O que uma rede de papelarias, um canal musical cultuado por uma geração e a maior empresa de entretenimento do planeta têm em comum? A princípio, nada. Mas o mercado de mídia e entretenimento no Brasil de 2025 contraria a lógica e surpreende.
A Kalunga, tradicional varejista de papelaria e material de escritório, acaba de entrar em campo. A empresa lançou o canal X-Sports, uma nova emissora de TV aberta dedicada ao esporte, com conteúdo sublicenciado da ESPN, pertencente ao grupo Disney. O detalhe mais curioso? O canal ocupa a mesma frequência que, por décadas, foi da lendária MTV Brasil.
Nos anos 1990 e 2000, a MTV Brasil era muito mais que um canal de música. Transmitida em UHF, enquanto gigantes como Globo e SBT chegavam em VHF, ela não estava disponível em todas as TVs, o que só reforçava sua aura underground. A MTV virou referência de linguagem jovem, comportamento e cultura pop alternativa. Era, para muitos, uma senha geracional.
Mas em 2013, o Grupo Abril decidiu encerrar a operação e devolver os direitos da marca à Viacom, deixando a frequência vaga e abrindo espaço para uma nova fase.
A Kalunga assume a frequência (e os riscos)
A partir de 2014, a Kalunga, em parceria com a Spring Comunicação, assume a frequência da antiga MTV e inicia uma série de tentativas de ressignificação do espaço.
A primeira foi a Ideal TV, com uma proposta mais institucional e educativa, mas que não conseguiu engajar o público. Em 2020, veio a Loading TV, com uma grade dedicada à cultura pop, animes, games e eSports, tentando resgatar o estilo da antiga MTV, mas sob a estética da geração geek. Apesar da proposta alinhada aos novos tempos, o canal durou menos de um ano, saindo do ar de forma repentina e deixando órfão um público fiel.

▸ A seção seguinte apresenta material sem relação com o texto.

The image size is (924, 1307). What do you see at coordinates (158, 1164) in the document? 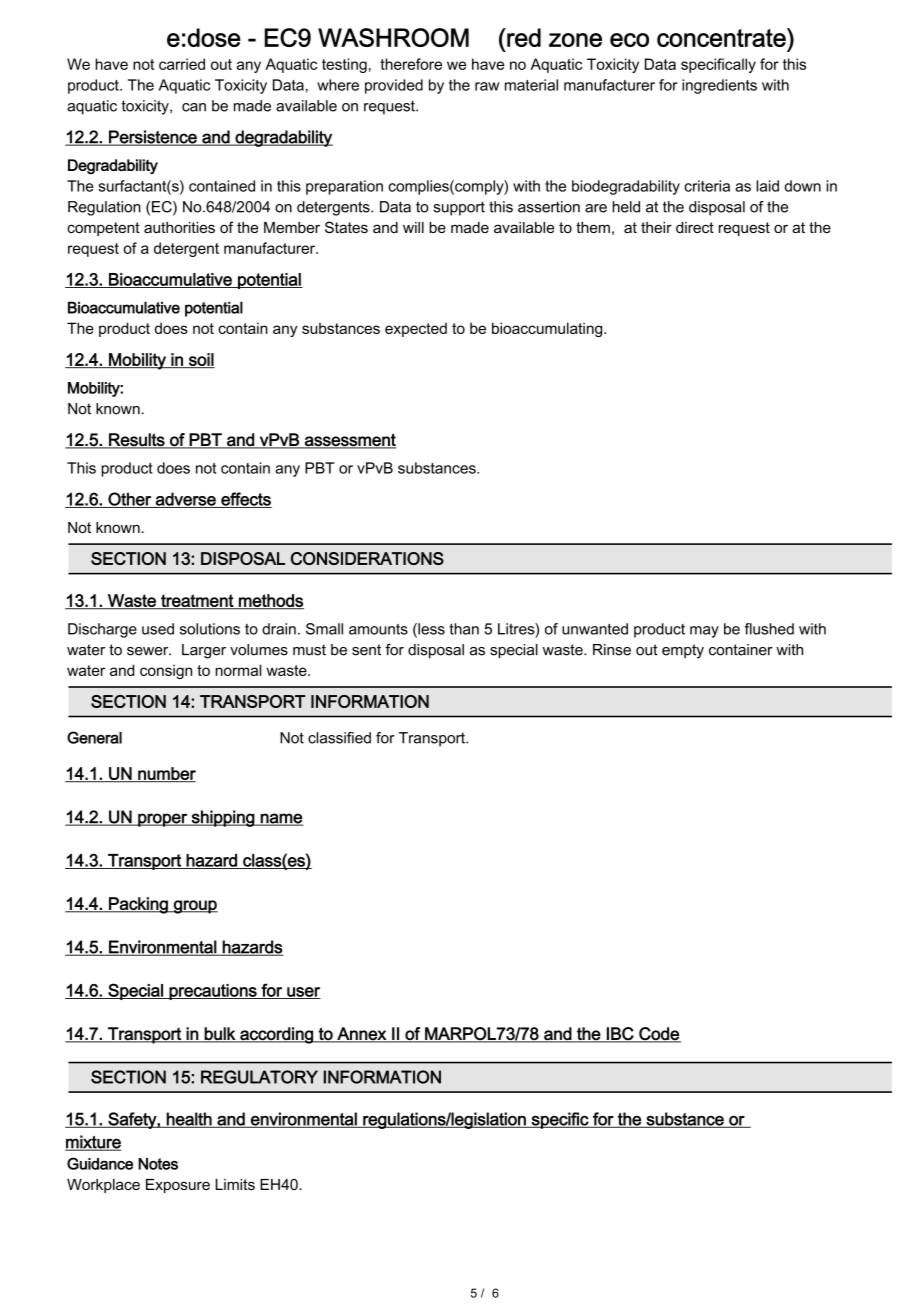
I see `Notes` at bounding box center [158, 1164].
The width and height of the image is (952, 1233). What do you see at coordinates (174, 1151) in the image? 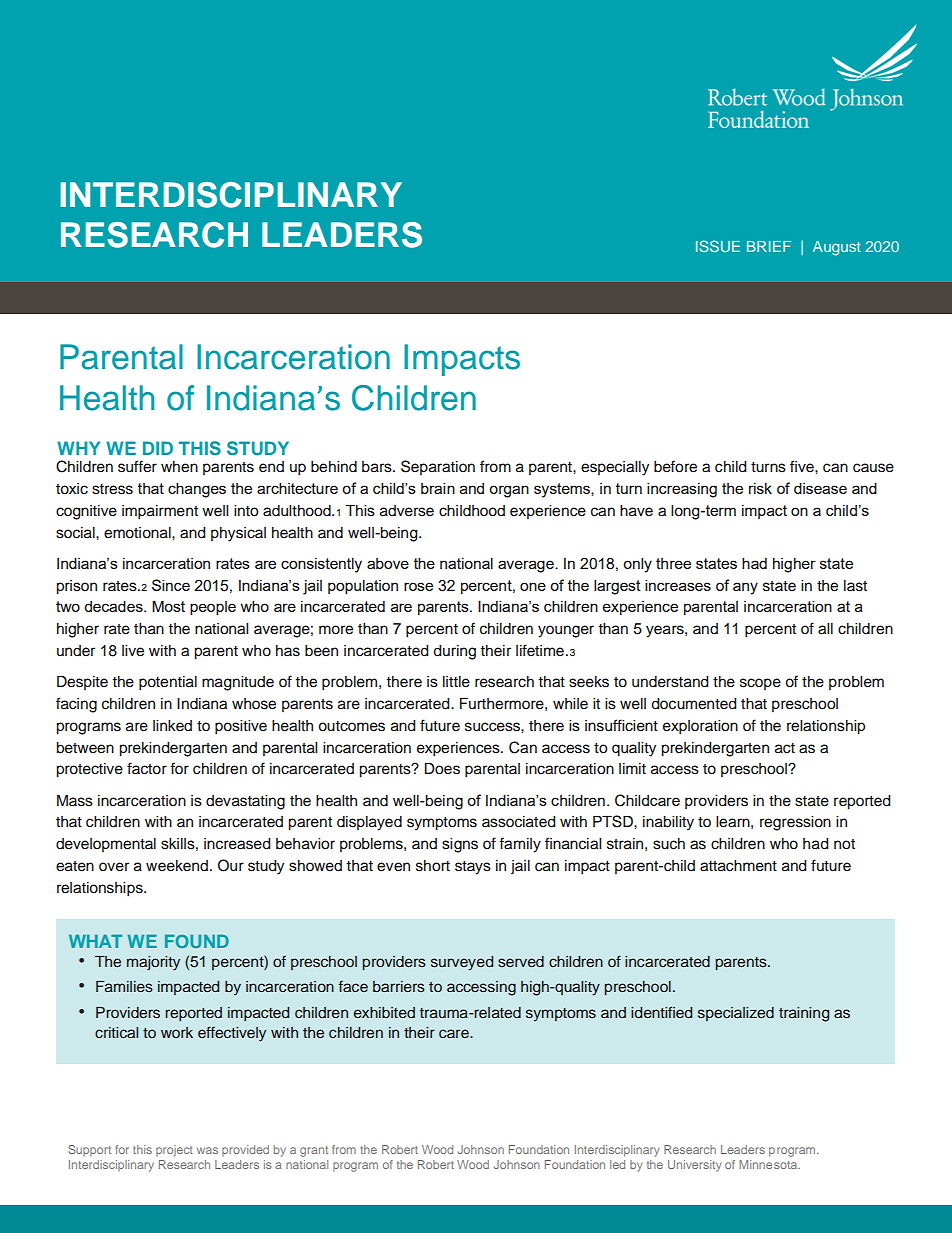
I see `project` at bounding box center [174, 1151].
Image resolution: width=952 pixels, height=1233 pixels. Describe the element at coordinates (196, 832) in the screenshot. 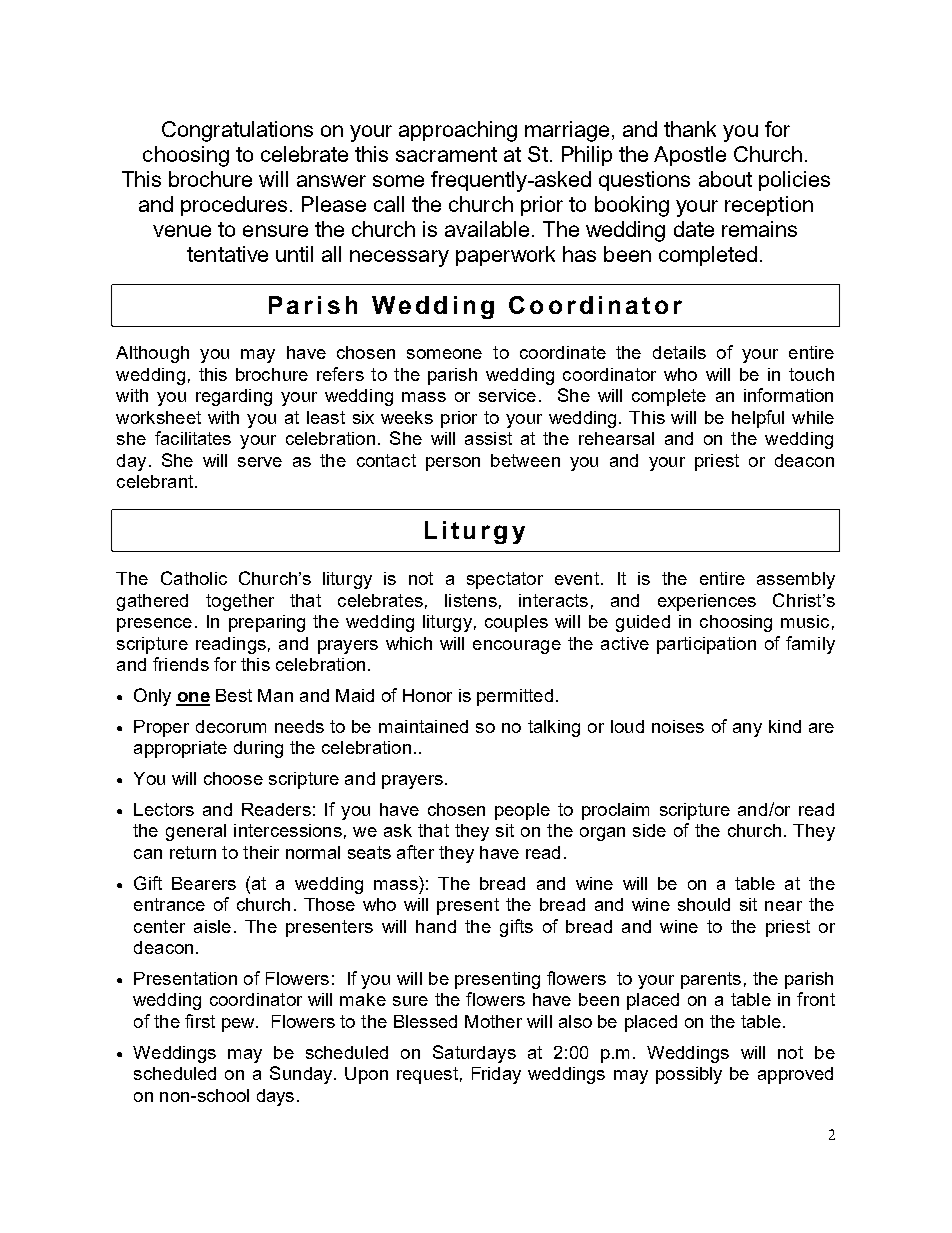

I see `general` at that location.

X-Sports: Kalunga entra em campo com a ESPN
Agora, em 2025, a Kalunga tenta um novo jogo. Com o lançamento do canal X-Sports, a marca mergulha no universo do entretenimento esportivo. A aposta é ousada: uma grade recheada de torneios de futebol licenciados da ESPN+, com exibição ao vivo na TV aberta — algo raro em tempos de streaming on demand.
Não se trata de um movimento isolado. O esporte tem se tornado um diferencial competitivo de peso nas batalhas por audiência. O sucesso da CazéTV, criada por Casimiro Miguel, é um exemplo claro: transmissões gratuitas no YouTube, parcerias com Disney+ e Prime Video, e engajamento massivo nas redes.
Futebol virou a nova série de sucesso
A lógica é simples: enquanto séries e filmes podem ser vistos a qualquer hora, os grandes jogos ainda reúnem audiência ao vivo como poucos eventos hoje conseguem. Não por acaso, o Prime Video ultrapassou a Netflix em participação de mercado no Brasil (22% contra 21%), impulsionado justamente pelas transmissões de futebol com nomes como Galvão Bueno e Casimiro.
Trajetória da frequência – A jornada da frequência que já foi da MTV, parece resumir bem a transformação da mídia brasileira. De música para cultura pop. De cultura pop para eSports. De eSports para futebol ao vivo. Mais que isso, ela mostra como empresas fora do mercado tradicional de comunicação estão encontrando maneiras de ocupar espaços de influência.
A Kalunga, conhecida há décadas por vender cadernos, canetas e impressoras, agora compete por atenção no universo digital e no velho aparelho de TV, com o respaldo da Disney e o apelo do futebol.
No fim das contas, mais do que uma simples curiosidade de mercado, o que se vê é um retrato vivo da transformação digital em curso. Uma era em que plataformas se fundem, linguagens se reinventam e fronteiras entre setores se dissolvem. A ascensão do streaming, o consumo sob demanda, a fragmentação da audiência e o poder dos algoritmos não eliminaram a televisão — apenas a remodelaram.
Esse movimento da Kalunga é, ao mesmo tempo, símbolo e sintoma de uma nova lógica: o encontro entre o antigo e o novo, onde tecnologia, comportamento e oportunidade se alinham para criar novas formas de empreender, comunicar e entreter.